Private Foster Care Program for Teens Associated With Better Mental and Physical Health in Young Adulthood

Adults who were placed in a private, enhanced foster care program as teenagers appear to have significantly fewer mental disorders, ulcers and cardiometabolic problems (diabetes, hypertension or heart disease) but more respiratory disorders than those who were placed in public programs, according to a report in the June issue of Archives of General Psychiatry, one of the JAMA/Archives journals1.


 



Child abuse and neglect have long-term negative effects on both physical and mental health, according to background information in the article. “Although the child welfare system routinely places severely abused and/or neglected children in foster care, no controlled studies exist to determine the effectiveness of this intervention in improving the long-term health of maltreated youth,” the authors write.


 



Ronald C. Kessler, Ph.D., of Harvard Medical School, Boston, and colleagues assessed 479 adults (average age 23.7 to 25.6) who were placed in foster care between 1989 and 1998, when they were age 14 to 18. Of these, 368 were placed in public foster care programs in Oregon or Washington, and 111 were placed in a private foster care program. The program, administered by Casey Family Programs, had caseworkers with higher levels of education, lower caseloads, higher salaries and access to a wider range of services for youth than those in public programs. The private program also offers financial assistance with higher education to alumni.


 



The adult alumni of the private program, when compared with those of the public program, were less likely to have experienced foster parent neglect, physical abuse or sexual abuse. In addition, over the previous year, they:


 



·                                 Had 44.7 fewer mental disorders and 20.1 fewer physical disorders per 100 individuals


·                                 Were less likely to report major depression (11.3 percent vs. 24.3 percent), anxiety disorders (28.8 percent vs. 43 percent) and substance abuse disorders (5.1 percent vs. 11.1 percent)

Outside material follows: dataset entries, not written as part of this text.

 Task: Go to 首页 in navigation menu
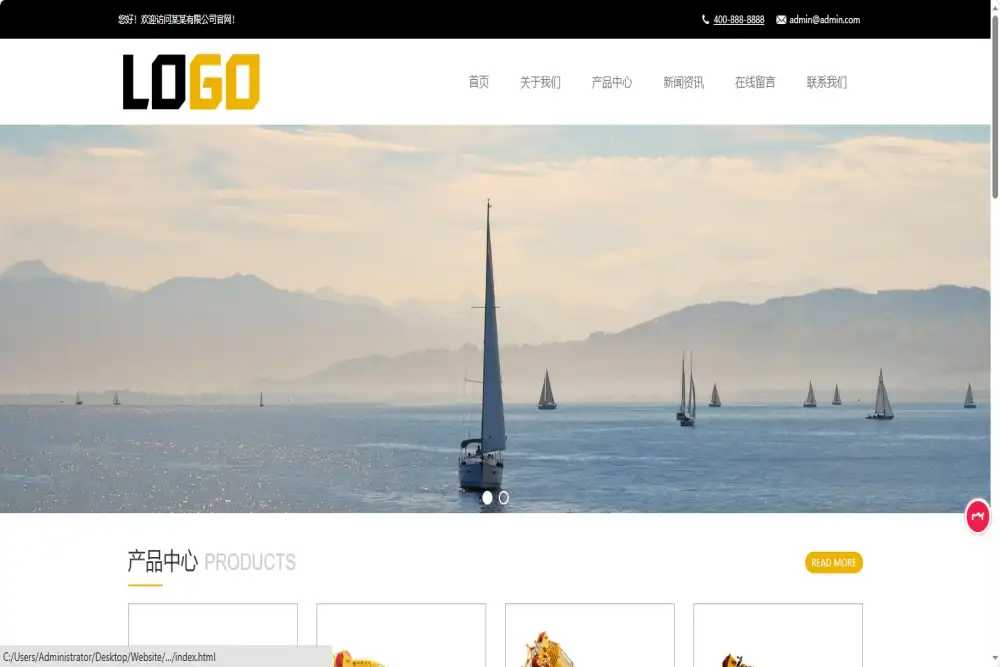478,83
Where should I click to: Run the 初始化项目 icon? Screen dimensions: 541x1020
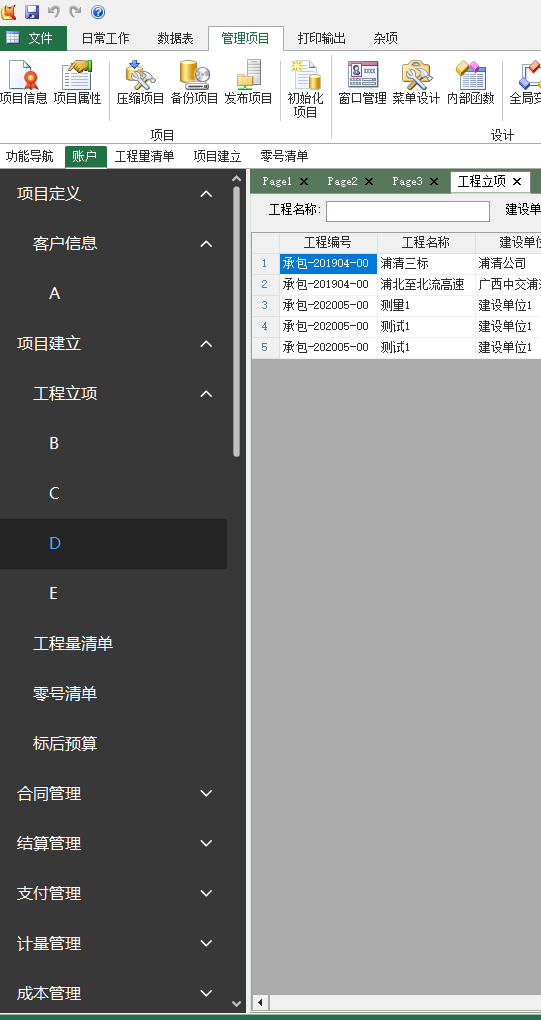306,89
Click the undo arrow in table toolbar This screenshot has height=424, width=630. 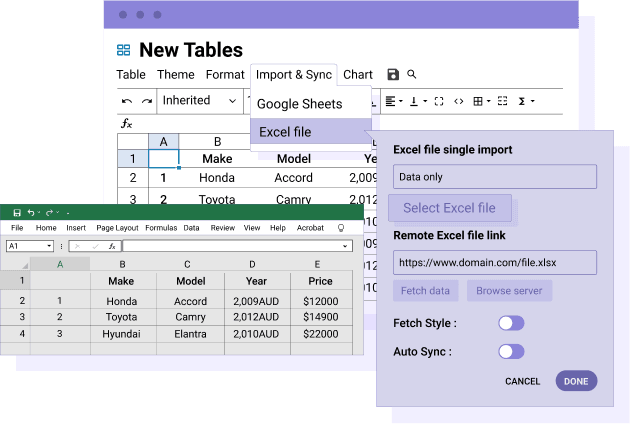[x=127, y=101]
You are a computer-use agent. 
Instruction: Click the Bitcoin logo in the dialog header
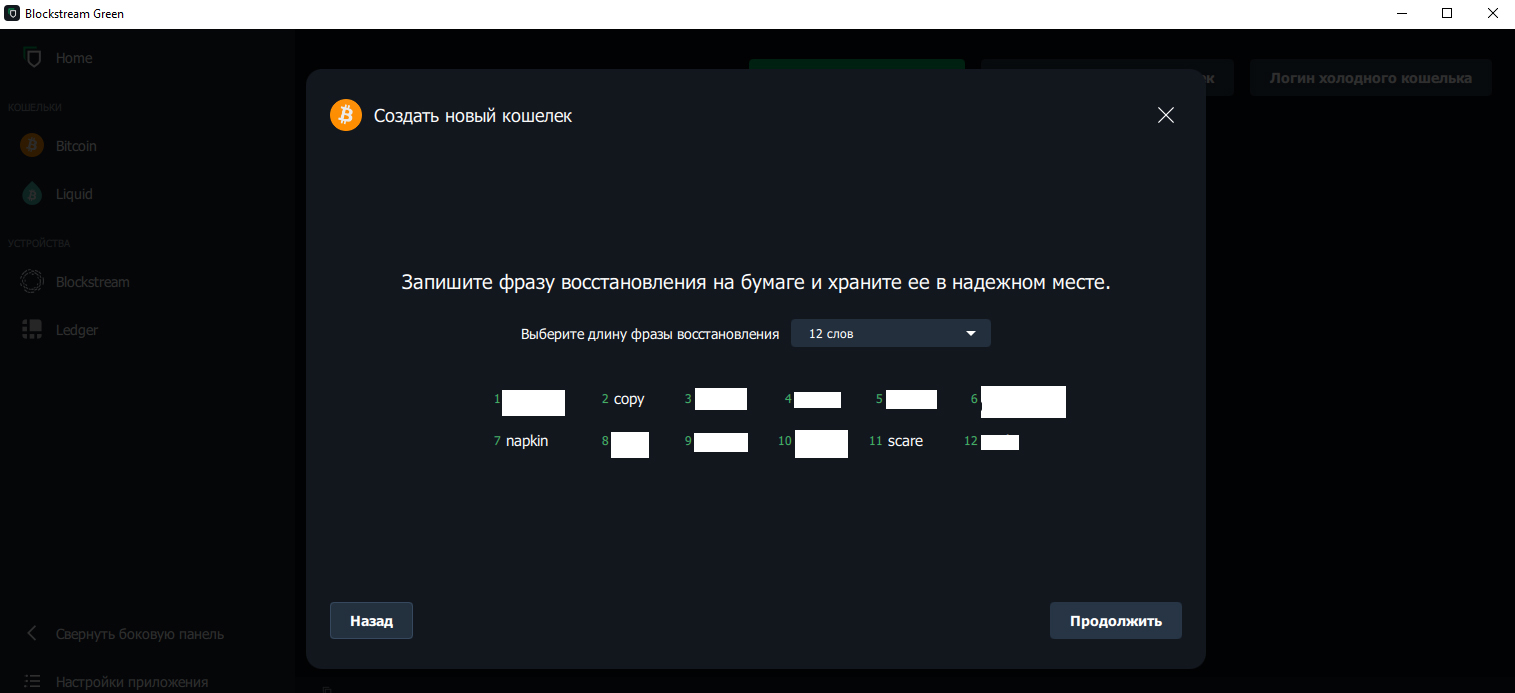[x=345, y=115]
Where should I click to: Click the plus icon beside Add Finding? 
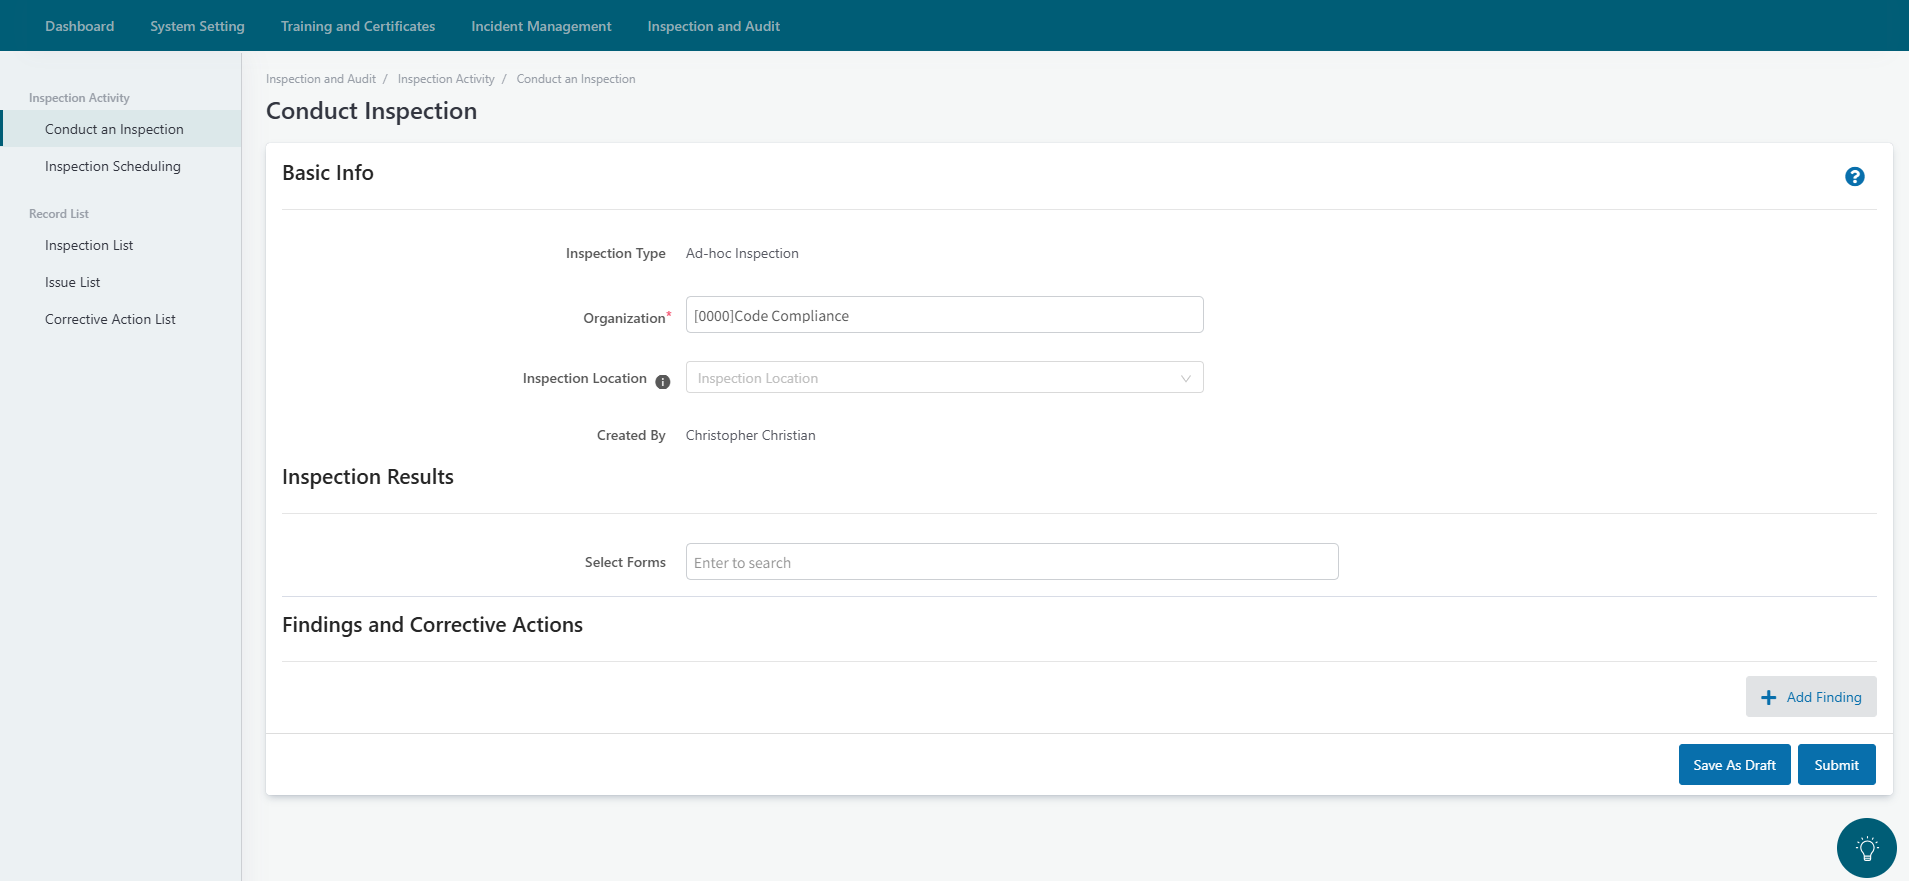[1768, 698]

·                                 Were less likely to have had ulcers (7.4 percent vs. 13 percent) and cardiometabolic conditions such as diabetes, hypertension or heart disease (14.9 percent vs. 22.6 percent) but more likely to have had respiratory conditions (28.8 percent vs. 17.9 percent)


 


“The finding of significantly more respiratory disorders among Casey alumni than public program alumni might reflect the fact that some physical disorders become more prevalent in conjunction with otherwise positive outcomes,” the authors write.


 



The results suggest that similar analyses should be performed on public and private programs nationwide to pinpoint particular core program components that lead to positive effects. “This information could then be used to develop a blended model program for implementation in demonstration sites and subsequent dissemination to public programs throughout the country if state and federal legislatures could be convinced of the importance of this undertaking,” they conclude. “Although these results constitute only a first step in promoting this envisioned dissemination effort, they clearly document the substantial positive effects of model foster care in the domains of mental and physical health that encourage further exploration in other outcome domains.”


 



“Of the various stressors shown to lower an individual’s threshold for development of a syndromal episode of depression or anxiety disorder, including job loss, marital discord and poverty, few are as robust in their impact as child abuse and neglect,” writes Charles B. Nemeroff, M.D., Ph.D., of Emory University School of Medicine, Atlanta, in an accompanying commentary2.


 



The lower rates of mental health problems for Casey program alumni “have important implications for the pathogenesis and treatment of major psychiatric disorders,” he writes.


 



“It is now clear that the genetic contribution to vulnerability for mood disorders is at least in part mediated by genetic polymorphic variants of certain critical genes,” Dr. Nemeroff concludes. “Future studies should determine the effects of optimal foster care in individuals genetically at risk for these devastating psychiatric disorders.”


 



1 Arch Gen Psychiatry. 2008;65[6]:625-633


2 Arch Gen Psychiatry. 2008;65[6]:623-624.